The High Court delivered judgment yesterday 05 October 2017, in one of two keenly awaited cases concerning the manner in which Section 115A Appeals are commenced and appealed to the High Court. The High Court has held that the correct and only party to bring such an appeal is the PIP and not the Debtor.
The instant case was determined in the Circuit Court in June, in favour of the Objecting Creditor. The Debtor then appealed this decision to the High Court. In the course of this Appeal the Objecting Creditor had made a preliminary objection that the Appeal to the High Court from the Circuit had not been properly constituted as it had not been brought by the PIP, but had instead been brought by the Debtor himself. The PIP was the moving party of the application in the Circuit Court. However, in respect of the appeal to the High Court itself, the Debtor was the moving party.
Rationale of the Court
In coming to this decision; the Court first examined how the Section 115A process is initiated. Section 115A (1) states; “ where- (a) a proposal for a Personal Insolvency Arrangement is not approved in accordance with this Chapter, and (b) the debts that would be covered by the proposed Personal Insolvency Arrangement include a relevant debt, (c) the personal insolvency practitioner may, where he or she considered that there are reasonable grounds for the making of such an application, and make an application on behalf of the debtor to the appropriate court for an order under subsection (9)”. Ms Justice Baker stated “the language of 115A(1) is clear and vests in a PIP the power to make an application to the Court for a review under subsection (9). Counsel for the Debtor argued that the benefit of the application is to the Debtor and not the PIP. The Court acknowledged this but rejected the argument that the PIP’s role is “merely procedural”. The question posed in this case, is whether the Debtor has an independent or “free standing” right of appeal to the decision of the lower Court.

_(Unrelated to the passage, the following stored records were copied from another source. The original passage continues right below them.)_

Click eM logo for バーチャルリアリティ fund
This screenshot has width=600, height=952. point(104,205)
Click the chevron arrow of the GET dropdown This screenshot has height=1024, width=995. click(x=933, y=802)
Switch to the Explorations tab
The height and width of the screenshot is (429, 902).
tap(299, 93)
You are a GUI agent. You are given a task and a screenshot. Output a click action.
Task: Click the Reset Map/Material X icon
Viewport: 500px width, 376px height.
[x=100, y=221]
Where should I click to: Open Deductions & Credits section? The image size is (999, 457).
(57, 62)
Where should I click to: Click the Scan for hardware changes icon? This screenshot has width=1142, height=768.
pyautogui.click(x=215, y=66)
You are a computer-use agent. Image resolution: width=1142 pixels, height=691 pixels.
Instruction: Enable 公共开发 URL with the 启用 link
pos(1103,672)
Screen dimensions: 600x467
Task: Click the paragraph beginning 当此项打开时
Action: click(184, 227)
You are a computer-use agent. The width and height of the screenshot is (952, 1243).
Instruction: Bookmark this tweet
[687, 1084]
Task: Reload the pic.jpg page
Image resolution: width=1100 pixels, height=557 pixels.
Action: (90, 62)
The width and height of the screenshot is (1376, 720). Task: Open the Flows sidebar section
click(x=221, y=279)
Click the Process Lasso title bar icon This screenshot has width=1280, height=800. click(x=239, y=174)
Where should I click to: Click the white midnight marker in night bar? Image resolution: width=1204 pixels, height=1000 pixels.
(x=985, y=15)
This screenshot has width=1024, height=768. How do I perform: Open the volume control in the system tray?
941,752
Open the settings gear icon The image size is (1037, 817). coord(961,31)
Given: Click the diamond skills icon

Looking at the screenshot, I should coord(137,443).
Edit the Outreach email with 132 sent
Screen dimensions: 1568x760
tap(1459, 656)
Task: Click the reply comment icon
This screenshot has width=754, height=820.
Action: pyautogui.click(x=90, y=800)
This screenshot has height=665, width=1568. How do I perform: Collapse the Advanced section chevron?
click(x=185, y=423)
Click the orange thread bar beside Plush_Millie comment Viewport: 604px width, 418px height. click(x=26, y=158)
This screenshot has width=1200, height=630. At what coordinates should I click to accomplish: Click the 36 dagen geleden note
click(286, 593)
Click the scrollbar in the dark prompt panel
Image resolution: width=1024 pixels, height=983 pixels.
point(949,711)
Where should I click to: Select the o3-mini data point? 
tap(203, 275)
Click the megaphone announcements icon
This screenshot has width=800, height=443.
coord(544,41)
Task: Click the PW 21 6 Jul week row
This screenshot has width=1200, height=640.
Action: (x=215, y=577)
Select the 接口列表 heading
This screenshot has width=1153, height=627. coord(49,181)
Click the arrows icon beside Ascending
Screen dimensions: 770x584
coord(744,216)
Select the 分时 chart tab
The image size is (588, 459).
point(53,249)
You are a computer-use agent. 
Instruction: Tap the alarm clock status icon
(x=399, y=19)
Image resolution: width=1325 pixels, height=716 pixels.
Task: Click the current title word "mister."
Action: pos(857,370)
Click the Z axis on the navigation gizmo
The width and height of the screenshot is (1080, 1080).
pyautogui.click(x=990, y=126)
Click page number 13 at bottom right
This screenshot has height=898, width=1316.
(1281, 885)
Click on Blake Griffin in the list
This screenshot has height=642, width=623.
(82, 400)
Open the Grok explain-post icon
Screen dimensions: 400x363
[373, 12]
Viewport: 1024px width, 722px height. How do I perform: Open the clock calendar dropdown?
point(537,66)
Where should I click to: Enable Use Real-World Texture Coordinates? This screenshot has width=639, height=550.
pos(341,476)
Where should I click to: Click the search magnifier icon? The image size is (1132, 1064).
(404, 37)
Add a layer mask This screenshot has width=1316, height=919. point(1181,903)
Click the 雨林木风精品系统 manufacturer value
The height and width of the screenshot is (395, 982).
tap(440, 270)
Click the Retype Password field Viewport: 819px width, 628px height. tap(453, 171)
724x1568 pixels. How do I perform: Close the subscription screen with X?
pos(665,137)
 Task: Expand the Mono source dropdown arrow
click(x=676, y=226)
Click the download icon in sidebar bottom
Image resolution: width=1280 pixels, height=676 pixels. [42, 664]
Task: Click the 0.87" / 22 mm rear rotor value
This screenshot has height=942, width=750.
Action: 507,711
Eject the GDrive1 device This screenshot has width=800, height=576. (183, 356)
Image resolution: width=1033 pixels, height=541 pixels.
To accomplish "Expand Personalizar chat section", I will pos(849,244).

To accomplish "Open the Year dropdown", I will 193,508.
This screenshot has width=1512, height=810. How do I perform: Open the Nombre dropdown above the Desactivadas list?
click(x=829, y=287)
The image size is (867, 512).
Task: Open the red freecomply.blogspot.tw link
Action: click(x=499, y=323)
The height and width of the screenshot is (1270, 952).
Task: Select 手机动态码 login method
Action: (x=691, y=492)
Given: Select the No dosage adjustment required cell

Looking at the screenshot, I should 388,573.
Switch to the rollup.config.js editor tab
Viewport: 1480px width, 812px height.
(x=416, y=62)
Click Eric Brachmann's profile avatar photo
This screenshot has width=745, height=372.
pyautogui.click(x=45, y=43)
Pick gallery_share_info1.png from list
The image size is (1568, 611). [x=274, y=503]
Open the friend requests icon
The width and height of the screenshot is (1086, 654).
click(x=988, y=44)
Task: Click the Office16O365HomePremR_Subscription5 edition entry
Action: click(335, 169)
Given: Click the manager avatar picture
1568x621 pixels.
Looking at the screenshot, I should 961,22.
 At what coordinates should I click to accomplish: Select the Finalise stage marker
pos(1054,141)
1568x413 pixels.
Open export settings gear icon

The Court went through some case law on similar provisions from corporate insolvency, where legislation provides who may or may not bring certain applications. This case law stated fairly unambiguously that a Court did not enjoy a discretion to extend locus standi, to parties not specified in the legislation. Ms. Justice Baker followed that rationale today and stated the High Court, albeit obiter, that “in light of those authorities, and also noting the clear and unequivocal language in s.115A(1) itself, that an application for review by the court under s115A must be commenced by a PIP on behalf of a debtor, and may not be brought or instituted by a debtor himself or herself. A debtor is not an appropriate applicant.”
Having thus concluded that the PIP is the correct party to bring a Section 115A Application to the Circuit Court or Court of first instance, the Court then addressed who is the correct party to bring an appeal from a decision made in the Circuit Court. The Court initially examined an amendment to section 37 of the Courts of Justice Act 1936 which was brought about specifically for such appeals. That amended section states “an appeal shall lie to the High Court sitting in Dublin from every judgment given or order or decision made…by the Circuit Court…”. This amendment does not state the mode of such an appeal. It is silent on the point. It was on this silence that the Debtor’s hopes rested.
The Court then emphasised that its Jurisdiction to hear Circuit Court appeals was constrained by statute, and it was not hearing these appeals with its full original jurisdiction, as set out in the Constitution, but rather obliged to hear the appeals within the statutory confines of the Personal Insolvency legislation. The Court held that it “cannot hear and determine an appeal other than one which complies with the statutory procedural rules for the bringing of the decision under appeal…accordingly, I am of the view that in order to be properly constituted an appeal from a decision of a review by the court must, in accordance with the statutory provisions…be an application by a PIP.” The Debtor’s legal representatives submitted legal arguments around, the fact the legal aid board issues legal aid certificates to the Debtor and not the PIP. The Debtor’s counsel also submitted that there were constitutional arguments why the Debtor can bring the appeals to the High Court. Neither of these arguments were accepted by Ms. Justice Baker. The Court while accepting that access to the Courts was a constitutional right, highlighted that the Oireachtas is entitled to regulate how that access to the courts is effected. In short, it is entitled to specify how and by who, certain proceedings are brought.
The High Court held that the Debtor has no statutory standing to initiate a section 115A appeal Therefore the Debtor has no standing to bring an appeal from a Circuit Court decision to the High Court, as it is constrained by its jurisdiction.
The Court dismissed the Debtor’s appeal solely on this point. Finally the Court, did go some way to assuage the worries of PIPs that they would be liable to costs orders in cases where the PIP was unsuccessful. The Court stated that where a PIP lost a case, “it seems unlikely that a PIP would be subject to an award of costs, and the usual order which has been sought by successful creditors is that an order be made against the Debtor”. In stating this the Court highlighted that, the issue of costs was a matter exclusively within the discretion of the Court. Whether this will give enough reassurance to PIPs to bring these applications remains to be seen.